PROMPT:
Among the entries, which lines carry the string "computer"? Copy each of them.

Dataset items:
----------------
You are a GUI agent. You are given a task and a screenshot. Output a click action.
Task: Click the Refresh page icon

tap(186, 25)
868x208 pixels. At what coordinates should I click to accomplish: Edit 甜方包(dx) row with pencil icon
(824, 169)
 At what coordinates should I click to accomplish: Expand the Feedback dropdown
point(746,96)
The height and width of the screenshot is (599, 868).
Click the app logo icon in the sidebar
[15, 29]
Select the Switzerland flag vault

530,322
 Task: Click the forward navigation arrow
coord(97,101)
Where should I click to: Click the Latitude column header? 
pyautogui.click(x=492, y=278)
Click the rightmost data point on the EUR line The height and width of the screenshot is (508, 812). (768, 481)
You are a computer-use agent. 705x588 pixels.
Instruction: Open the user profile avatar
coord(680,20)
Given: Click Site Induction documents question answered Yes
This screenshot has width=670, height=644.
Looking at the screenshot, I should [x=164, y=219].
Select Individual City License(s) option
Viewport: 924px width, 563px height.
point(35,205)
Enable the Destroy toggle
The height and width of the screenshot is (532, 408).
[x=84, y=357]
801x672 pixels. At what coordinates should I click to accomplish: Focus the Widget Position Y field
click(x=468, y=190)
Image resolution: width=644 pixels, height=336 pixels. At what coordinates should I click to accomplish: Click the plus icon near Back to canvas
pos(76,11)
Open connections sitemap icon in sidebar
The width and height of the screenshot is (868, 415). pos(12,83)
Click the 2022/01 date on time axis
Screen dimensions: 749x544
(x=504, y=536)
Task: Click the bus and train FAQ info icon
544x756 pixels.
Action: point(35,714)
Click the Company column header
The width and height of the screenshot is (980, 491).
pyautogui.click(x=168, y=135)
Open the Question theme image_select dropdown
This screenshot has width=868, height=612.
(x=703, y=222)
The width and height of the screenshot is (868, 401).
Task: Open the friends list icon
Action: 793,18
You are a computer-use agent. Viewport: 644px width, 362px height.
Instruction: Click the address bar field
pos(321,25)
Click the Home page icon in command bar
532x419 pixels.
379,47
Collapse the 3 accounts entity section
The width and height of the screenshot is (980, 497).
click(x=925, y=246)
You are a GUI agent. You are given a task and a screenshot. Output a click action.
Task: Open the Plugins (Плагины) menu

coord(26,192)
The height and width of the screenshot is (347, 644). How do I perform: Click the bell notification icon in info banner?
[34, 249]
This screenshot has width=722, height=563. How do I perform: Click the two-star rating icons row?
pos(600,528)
----------------
SOLUTION BELOW:
You are a computer-use agent. 705x588 pixels.
You are a computer-use agent. Viewport: 644px width, 362px height.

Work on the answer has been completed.